- The paper introduces InstructCoder, a dataset with over 114,000 instruction triplets curated from GitHub commits to boost LLM code editing.
- It employs a multi-stage data generation method leveraging ChatGPT and manual refinement to create diverse, real-world code edit scenarios.
- The study shows that instruction-tuned models like Code LLaMA achieve 57.22% accuracy on the EditEval benchmark, rivaling advanced proprietary models.
InstructCoder: Instruction Tuning LLMs for Code Editing
Introduction
The paper "InstructCoder: Instruction Tuning LLMs for Code Editing" (2310.20329) introduces a novel approach to enhancing the code editing capabilities of LLMs. The focus of the research is on instruction-tuning LLMs using InstructCoder, a newly developed dataset designed to improve code editing tasks such as comment insertion, code optimization, and refactoring. This work addresses the under-explored area of automatic code editing, primarily due to the scarcity of relevant data.
Code editing involves modifying existing code in accordance with specified instructions, differing from code completion tasks where models generate code to complete given snippets. This paper proposes InstructCoder to bridge the gap by providing a dataset consisting of over 114,000 instruction-input-output triplets based on GitHub commit data strategically expanded through iterative generation using ChatGPT.

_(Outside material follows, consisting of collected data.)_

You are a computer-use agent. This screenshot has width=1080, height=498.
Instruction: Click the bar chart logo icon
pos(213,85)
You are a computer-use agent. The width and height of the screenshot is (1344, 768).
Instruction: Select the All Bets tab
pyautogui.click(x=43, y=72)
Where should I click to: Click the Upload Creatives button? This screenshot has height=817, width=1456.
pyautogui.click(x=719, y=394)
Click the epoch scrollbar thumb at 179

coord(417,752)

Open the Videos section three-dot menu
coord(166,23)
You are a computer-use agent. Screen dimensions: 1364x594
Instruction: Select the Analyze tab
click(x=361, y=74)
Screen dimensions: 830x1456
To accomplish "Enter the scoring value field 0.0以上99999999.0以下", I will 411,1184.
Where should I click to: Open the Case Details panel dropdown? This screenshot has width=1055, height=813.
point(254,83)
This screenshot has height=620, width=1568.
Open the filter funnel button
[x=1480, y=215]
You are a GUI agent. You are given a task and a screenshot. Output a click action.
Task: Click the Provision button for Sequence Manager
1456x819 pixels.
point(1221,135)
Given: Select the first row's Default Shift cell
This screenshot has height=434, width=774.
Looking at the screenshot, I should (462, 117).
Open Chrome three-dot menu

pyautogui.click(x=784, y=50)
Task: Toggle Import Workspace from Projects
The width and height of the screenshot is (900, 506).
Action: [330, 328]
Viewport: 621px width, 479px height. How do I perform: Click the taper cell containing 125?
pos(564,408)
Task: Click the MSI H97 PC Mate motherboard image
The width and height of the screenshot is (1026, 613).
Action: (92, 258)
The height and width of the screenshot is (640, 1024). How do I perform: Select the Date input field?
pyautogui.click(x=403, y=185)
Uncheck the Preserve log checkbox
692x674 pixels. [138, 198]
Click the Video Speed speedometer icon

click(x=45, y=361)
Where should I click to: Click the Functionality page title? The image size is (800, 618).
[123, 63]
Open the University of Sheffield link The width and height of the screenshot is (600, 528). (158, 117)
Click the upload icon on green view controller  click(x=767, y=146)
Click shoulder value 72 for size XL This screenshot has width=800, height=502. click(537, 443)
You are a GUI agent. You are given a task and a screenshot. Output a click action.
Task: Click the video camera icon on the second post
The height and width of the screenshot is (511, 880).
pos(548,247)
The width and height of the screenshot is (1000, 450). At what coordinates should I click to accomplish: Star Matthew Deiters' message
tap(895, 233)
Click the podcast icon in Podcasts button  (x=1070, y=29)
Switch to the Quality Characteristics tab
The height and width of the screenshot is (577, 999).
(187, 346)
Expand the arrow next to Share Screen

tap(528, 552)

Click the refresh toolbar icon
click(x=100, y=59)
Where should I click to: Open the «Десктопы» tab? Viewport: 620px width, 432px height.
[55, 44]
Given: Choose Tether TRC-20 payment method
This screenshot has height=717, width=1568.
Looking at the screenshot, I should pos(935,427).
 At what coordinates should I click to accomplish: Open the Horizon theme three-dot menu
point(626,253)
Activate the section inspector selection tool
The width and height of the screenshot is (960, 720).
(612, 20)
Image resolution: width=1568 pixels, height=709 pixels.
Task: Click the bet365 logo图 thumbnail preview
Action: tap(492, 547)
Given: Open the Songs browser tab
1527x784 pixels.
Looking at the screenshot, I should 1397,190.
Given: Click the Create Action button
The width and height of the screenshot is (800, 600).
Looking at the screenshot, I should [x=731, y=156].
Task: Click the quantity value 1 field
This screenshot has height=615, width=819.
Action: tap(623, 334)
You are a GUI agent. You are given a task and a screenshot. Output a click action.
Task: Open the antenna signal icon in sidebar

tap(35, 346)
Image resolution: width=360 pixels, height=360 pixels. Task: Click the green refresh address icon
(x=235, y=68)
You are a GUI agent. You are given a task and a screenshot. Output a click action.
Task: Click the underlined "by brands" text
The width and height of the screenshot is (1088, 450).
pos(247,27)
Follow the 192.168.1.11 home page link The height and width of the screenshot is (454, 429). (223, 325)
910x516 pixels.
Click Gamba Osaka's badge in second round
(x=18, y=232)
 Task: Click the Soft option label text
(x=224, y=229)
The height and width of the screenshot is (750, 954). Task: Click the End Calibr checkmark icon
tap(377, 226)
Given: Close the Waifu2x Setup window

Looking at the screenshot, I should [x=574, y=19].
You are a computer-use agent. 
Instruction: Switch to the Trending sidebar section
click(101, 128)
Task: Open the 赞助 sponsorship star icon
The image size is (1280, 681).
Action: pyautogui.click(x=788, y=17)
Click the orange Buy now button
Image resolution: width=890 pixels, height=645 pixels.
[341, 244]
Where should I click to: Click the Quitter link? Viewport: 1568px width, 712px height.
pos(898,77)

Figure 1: Data collection pipeline of InstructCoder and a qualitative example from the dataset.
Methodology
Data Collection and Generation
The InstructCoder dataset is meticulously curated through a multi-stage process beginning with filtering commit data from GitHub Python repositories as seed tasks. Subsequent expansion involves leveraging ChatGPT to generate new instructions and input-output pairs, drawing inspiration from frameworks like Self-Instruct and Alpaca. This iterative bootstrapping ensures the dataset encompasses diverse and practical code-editing scenarios relevant to real-world programming.
GitHub repositories serve as an initial source due to their naturally recorded code edits via commits. However, to ensure high quality and relevance, additional data undergoes manual scrutiny and clarification using Codex, improving instruction precision. The finalized dataset embodies a wide spectrum of code-editing tasks, and its iterative expansion showcases integration with both existing and newly generated tasks.
Evaluation Benchmark
To evaluate the proficiency of LLMs in code editing, the paper introduces EditEval, a human-written execution-based benchmark uniquely designed for assessing general-purpose code editing. EditEval provides a robust platform for evaluating model performance on real-world-inspired code-editing tasks, highlighting the challenges models face in following instructions and understanding code context.
Figure 2: Distribution of code edit intent categories.
Results
The study reveals substantial improvements in code editing performance for open-source LLMs fine-tuned on InstructCoder, equating to levels seen in advanced proprietary models. Code LLaMA models exhibit particularly high accuracy rates, achieving 57.22% closely matching ChatGPT's performance. Theoretical insights into pre-training reaffirm that foundational model attributes such as pre-training on code data and instruction-tuning significantly influence model efficacy.
Figure 3: Data scaling performance of InstructCoder on LLaMA evaluated on EditEval.
Dataset Analysis
InstructCoder stands out with its structure and diversity. Analyzing instruction diversity, the dataset encompasses various editing intents and verbs, demonstrated through figures showing the distribution and prevalence of different editing actions. Furthermore, introducing scenario-conditional generation ensures variability in the generated samples, facilitating diverse codebases and variable naming conventions.

Figure 4: The top 20 most common root verbs with each top 4 noun objects in the instructions.
Implications and Future Work
This paper paves the way for future research into automatic code editing by establishing a robust dataset and benchmark. With LLMs being instruction-tuned for practical code editing, the implications posit potential enhancements in developer productivity by automating monotonous tasks. Theoretical implications suggest a pressing need for continued exploration into dataset scalability, foundational model alignment, and refining instruction accuracy.
Further developments could focus on expanding the dataset's linguistic and contextual reach, possibly incorporating additional programming languages and exploring code edits within multi-file contexts or large-scale systems.
Conclusion
InstructCoder represents a significant step forward in instruction-tuning datasets for LLMs, specifically targeting code editing capabilities. The comprehensive evaluation methods and empirical evidence from the EditEval benchmark illustrate the transformative potential of instruction-tuning. This work highlights key areas where LLMs excel and provides foundational insights into advancing automated programming tools, fostering a nuanced understanding of model training dynamics related to code-focused tasks. Future research will undoubtedly delve deeper, building upon these findings to refine LLM capabilities further.